Dans les préfs. moniteur du mac, il te propose quoi au dessus du 1280x720 ?

EDIT :
une petite idée comme ça ...le hdmi du samsung est-il bien prévu pour les datas ??? car sur certains écrans plats, ils prévoient une entrée VGA pour l'informatique ???
As-tu cette possibilité sur le samsung? si oui, as tu essayé ??


EDIT1 : je viens de lire ta doc...page 65 le DVI ne gère la fonction PC.
J'ai l'impression que cela a été mal traduit mais je pense que le data ne ce gère que via la DB15. Celle-ci est dispo sur ton samsumg...fait un essai pour voir


----------



## Fanoo (23 Mai 2006)

merci pour ce post qui m'apporte la lumière...

je ne suis pas chez moi encore, mais je vais essayer en passant par le VGA.
cependant, n'est ce pas un peu dommage de passer par le VGA quand on a le DVI ?
pour la bureautique (le Finder, etc...) peut-etre pas, mais pour les DVD ?


----------



## Fanoo (23 Mai 2006)

DarKOrange a dit:
			
		

> Comment branches-tu to mini sur la télé?



pour l'instant en DVI (du mac-mini) vers HDMI (de la TV-HD), mais apres le post de nomame, je vais faire des essais avec le vieux VGA...


----------



## joignant (25 Mai 2006)

Je suis a deux doigts de me prendre un mac mini pour mettre sous mon Sony Bravia 32v2000 via une prise vga (le hdmi est deja pris et pas de dvi), alors donnes nous ton retour d'experience avec le vga car moi aussi je veux que ca remplisse tout l'ecran et pas me retrouver avec des bandes noires verticale a gauche et a droite
merci bcp pour ta reponse
A+


----------



## Fanoo (25 Mai 2006)

j'ai pas encore fait le test...

je me demande quelles sont les différences entre le VGA et le DVI > HDMI. Si c'est pour perdre en qualité d'image, je le garderai en DVI > HDMI...


----------



## Anonyme (25 Mai 2006)

Il faut d'abord essayer!!!

Quoi qu'il en soit, je vous rappel qu'il s'agit d'un choix du constructeur de l'écran TV (Samsung ou autre) de faire passer les data via la DB15 et non le HDMI...ce n'est pas la faute au mini  

En outre, le HDMI c'est un standard vidéo (pour votre DVD de salon) et non informatique qui lui à le DVI.
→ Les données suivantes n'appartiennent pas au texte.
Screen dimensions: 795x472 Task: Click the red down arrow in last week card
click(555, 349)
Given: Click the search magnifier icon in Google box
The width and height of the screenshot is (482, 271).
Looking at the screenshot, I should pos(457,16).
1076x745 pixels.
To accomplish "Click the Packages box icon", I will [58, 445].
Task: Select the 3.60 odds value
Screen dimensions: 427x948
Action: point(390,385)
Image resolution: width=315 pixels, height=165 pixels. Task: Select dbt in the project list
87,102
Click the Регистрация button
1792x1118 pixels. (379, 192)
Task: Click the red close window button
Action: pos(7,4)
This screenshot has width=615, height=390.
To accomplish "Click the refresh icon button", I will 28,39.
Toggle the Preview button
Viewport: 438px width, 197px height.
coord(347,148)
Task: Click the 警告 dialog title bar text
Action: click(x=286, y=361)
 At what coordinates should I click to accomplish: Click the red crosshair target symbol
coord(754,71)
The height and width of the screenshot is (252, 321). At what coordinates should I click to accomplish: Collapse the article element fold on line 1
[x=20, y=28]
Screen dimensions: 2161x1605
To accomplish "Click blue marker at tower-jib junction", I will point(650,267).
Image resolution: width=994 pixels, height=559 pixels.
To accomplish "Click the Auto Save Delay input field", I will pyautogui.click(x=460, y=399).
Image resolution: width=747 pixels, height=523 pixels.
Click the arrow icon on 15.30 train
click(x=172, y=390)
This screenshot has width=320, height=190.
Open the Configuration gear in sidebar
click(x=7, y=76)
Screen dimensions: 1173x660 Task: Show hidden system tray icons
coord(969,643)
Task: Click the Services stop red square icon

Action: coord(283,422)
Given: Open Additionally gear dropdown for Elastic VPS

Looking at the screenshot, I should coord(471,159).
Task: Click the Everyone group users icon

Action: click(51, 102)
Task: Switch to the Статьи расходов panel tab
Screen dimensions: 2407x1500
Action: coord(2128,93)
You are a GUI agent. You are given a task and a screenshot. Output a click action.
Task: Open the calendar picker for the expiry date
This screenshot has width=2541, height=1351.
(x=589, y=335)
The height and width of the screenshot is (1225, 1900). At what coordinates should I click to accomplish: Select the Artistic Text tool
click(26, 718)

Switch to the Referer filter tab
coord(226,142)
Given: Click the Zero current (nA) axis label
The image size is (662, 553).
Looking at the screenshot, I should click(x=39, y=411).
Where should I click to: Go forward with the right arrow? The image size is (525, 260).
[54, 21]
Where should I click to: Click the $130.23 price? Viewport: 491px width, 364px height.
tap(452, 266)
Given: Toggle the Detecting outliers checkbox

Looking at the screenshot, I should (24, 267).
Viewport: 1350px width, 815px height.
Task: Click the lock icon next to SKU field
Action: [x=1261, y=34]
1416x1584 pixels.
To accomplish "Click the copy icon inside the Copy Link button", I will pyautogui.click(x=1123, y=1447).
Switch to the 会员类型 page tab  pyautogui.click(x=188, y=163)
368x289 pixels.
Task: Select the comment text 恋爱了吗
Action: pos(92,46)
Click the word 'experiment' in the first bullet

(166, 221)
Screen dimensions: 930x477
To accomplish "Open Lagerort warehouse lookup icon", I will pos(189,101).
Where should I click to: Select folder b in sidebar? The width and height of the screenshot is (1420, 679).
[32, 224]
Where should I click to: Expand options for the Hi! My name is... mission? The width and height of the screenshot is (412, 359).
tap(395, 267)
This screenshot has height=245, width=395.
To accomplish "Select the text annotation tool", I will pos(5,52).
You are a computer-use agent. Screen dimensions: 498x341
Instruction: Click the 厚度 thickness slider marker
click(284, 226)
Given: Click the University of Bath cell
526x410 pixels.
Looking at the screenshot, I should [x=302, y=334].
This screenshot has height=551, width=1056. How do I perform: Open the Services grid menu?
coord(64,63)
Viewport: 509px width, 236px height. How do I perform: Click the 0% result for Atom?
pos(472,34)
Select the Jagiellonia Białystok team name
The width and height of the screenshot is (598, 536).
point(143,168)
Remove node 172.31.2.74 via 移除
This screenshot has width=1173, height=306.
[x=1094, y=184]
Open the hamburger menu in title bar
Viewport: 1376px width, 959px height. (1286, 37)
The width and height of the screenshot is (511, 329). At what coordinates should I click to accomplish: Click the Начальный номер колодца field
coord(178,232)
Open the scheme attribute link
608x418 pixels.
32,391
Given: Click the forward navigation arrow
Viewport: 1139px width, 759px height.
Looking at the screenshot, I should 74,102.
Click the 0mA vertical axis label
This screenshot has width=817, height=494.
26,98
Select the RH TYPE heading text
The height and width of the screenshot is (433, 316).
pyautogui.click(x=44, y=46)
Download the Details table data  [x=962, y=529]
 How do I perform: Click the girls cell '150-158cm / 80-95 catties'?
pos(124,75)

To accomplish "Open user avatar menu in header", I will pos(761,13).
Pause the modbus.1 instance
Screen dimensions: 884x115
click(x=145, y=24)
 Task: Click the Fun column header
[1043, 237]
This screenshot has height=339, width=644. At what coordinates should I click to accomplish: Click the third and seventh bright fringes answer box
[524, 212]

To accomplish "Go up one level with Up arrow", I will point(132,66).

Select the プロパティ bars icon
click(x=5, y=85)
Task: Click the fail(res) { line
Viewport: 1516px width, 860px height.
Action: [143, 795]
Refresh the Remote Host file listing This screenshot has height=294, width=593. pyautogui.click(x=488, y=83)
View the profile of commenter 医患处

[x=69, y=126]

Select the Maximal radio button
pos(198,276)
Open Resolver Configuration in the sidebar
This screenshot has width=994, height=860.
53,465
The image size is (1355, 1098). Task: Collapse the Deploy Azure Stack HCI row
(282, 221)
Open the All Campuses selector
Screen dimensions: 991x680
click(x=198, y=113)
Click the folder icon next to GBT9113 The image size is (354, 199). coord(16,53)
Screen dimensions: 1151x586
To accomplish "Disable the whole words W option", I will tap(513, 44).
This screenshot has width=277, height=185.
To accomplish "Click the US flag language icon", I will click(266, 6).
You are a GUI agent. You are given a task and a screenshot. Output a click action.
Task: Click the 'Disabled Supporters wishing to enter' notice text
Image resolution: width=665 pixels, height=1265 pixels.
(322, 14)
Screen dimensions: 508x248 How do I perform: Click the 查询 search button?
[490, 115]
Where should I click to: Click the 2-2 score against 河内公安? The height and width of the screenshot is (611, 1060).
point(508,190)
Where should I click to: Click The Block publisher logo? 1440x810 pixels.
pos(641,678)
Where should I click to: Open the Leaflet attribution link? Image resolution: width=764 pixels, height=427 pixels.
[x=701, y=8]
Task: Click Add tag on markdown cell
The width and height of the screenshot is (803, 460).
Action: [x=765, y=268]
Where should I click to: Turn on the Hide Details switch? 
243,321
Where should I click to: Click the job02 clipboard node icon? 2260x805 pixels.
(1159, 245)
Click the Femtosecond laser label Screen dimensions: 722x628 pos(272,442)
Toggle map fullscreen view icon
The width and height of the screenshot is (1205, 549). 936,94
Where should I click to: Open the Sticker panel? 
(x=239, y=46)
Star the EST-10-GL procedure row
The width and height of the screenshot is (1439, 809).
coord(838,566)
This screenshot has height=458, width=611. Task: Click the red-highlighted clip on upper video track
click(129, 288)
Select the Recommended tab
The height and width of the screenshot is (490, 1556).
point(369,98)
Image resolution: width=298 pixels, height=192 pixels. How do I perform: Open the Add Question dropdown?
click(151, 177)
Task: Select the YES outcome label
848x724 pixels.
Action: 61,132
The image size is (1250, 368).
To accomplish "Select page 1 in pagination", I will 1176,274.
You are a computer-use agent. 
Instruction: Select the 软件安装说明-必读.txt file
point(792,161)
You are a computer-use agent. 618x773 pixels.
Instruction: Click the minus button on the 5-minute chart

Perso, j'ai un projecteur dernier cri avec HDMI (numérique) et YUV (analogique) ainsi qu'une DB 15.
La plupart du temps je fonctionne avec l'YUV pour les films car je trouve l'image meilleure qu'avec le HDMI. Numérique n'est pas synonyme de meilleure qualité...ce n'est malheureusement jamais aussi simple 
Le reste du temps je suis en DB15 avec le mini et no soucis


----------



## Vladrow (25 Mai 2006)

Pour apporter mon expérience récente, j'ai une samsung 32'.
Je l'ai branchée en VGA avec une résolution de 1280 x 768 en 60 Hz (il y a une liste des résolutions et fréquences supportées dans le manuel SAMSUNG, j'ai pris au plus proche, le maximum est de 1360 x 768 ).
L'image était alors fortement décalée sur le côté (ça varie selon la fréquence). J'ai alors demandé au téléviseur de faire un ajustement automatique par le menu PC du téléviseur (la fonction de réglage du décalage du téléviseur n'est pas suffisante). 
Du point de vue de la bordure noire, le résultat est parfait: il n'y en a pas.  
Pour l'image c'est tout  à fait satisfaisant, même sans étalonnage spécifique.
Idem, pour Windows/bootcamp où le téléviseur fait un ajustement automatique lors du boot.


----------



## Fanoo (27 Mai 2006)

j'ai fait le test en passant par le VGA : c'est bon, pas de cadre noir, l'image est a la taimme de mon grand ecran (revoir mes posts precedents pour comprendre...)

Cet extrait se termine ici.